Dataset excerpts -
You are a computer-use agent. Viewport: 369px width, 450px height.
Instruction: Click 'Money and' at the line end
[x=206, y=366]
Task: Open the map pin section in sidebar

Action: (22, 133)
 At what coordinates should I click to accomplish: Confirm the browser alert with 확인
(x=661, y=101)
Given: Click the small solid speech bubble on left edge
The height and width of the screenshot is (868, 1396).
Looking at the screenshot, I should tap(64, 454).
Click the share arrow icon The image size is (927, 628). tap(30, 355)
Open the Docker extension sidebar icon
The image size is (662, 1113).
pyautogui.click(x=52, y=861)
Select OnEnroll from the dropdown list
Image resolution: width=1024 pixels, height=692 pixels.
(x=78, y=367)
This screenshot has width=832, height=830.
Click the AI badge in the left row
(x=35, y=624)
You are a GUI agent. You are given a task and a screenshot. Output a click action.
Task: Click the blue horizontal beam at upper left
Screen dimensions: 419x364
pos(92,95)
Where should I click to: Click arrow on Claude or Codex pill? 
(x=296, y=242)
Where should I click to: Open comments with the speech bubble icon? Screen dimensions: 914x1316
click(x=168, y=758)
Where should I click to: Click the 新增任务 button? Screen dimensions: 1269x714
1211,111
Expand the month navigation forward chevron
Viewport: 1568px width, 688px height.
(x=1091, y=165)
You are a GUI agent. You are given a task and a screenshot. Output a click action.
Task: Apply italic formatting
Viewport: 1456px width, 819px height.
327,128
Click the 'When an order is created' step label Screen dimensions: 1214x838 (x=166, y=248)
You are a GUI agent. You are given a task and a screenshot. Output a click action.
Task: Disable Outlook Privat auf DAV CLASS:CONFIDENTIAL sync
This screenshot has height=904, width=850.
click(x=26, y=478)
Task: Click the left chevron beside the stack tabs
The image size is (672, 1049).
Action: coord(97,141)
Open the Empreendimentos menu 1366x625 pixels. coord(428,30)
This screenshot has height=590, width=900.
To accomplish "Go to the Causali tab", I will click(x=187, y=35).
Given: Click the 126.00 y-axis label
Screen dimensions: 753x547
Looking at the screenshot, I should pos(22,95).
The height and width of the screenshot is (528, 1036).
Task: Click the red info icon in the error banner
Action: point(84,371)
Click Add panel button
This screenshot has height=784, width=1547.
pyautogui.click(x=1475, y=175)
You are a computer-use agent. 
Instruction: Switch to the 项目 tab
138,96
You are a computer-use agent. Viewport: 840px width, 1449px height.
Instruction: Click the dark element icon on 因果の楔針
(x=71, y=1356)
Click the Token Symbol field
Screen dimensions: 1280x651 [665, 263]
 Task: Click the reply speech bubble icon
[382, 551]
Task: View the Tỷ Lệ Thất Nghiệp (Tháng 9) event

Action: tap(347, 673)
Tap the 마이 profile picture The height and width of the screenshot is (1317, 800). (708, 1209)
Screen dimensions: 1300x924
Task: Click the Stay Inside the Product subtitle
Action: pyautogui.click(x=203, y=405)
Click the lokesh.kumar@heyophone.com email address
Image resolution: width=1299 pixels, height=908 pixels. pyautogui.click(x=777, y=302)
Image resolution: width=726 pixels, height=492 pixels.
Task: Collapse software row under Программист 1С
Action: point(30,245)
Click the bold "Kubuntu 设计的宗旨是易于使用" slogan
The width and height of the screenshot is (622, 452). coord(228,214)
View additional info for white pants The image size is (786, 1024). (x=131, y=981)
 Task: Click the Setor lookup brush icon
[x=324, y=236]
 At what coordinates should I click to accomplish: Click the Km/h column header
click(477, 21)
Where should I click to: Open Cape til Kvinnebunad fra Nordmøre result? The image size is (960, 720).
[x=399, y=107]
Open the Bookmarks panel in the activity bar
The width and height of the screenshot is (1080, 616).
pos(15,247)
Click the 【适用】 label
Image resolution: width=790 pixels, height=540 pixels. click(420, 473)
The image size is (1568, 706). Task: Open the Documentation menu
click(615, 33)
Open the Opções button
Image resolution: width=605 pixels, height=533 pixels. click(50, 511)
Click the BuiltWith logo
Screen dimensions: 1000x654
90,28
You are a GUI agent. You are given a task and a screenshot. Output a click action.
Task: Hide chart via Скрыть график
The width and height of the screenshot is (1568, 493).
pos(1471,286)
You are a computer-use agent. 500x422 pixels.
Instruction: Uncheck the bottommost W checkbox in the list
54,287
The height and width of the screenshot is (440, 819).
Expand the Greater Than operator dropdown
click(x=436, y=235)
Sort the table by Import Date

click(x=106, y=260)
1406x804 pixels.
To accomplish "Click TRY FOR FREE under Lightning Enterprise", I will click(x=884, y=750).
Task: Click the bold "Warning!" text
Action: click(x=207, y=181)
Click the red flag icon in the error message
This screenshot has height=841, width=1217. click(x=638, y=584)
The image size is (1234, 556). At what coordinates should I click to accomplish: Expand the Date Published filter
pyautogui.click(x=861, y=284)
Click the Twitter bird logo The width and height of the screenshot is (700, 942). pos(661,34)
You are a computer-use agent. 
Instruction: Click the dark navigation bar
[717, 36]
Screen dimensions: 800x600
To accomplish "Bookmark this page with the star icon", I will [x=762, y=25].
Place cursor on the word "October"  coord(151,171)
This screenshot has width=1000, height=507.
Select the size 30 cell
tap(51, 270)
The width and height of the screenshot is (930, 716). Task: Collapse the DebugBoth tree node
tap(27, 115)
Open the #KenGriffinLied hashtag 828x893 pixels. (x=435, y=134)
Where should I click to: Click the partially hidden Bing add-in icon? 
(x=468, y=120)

Exercise details - Where a line in the records above holds the string "chevron", it counts toward the total; give that total alone.

Response to this task - 2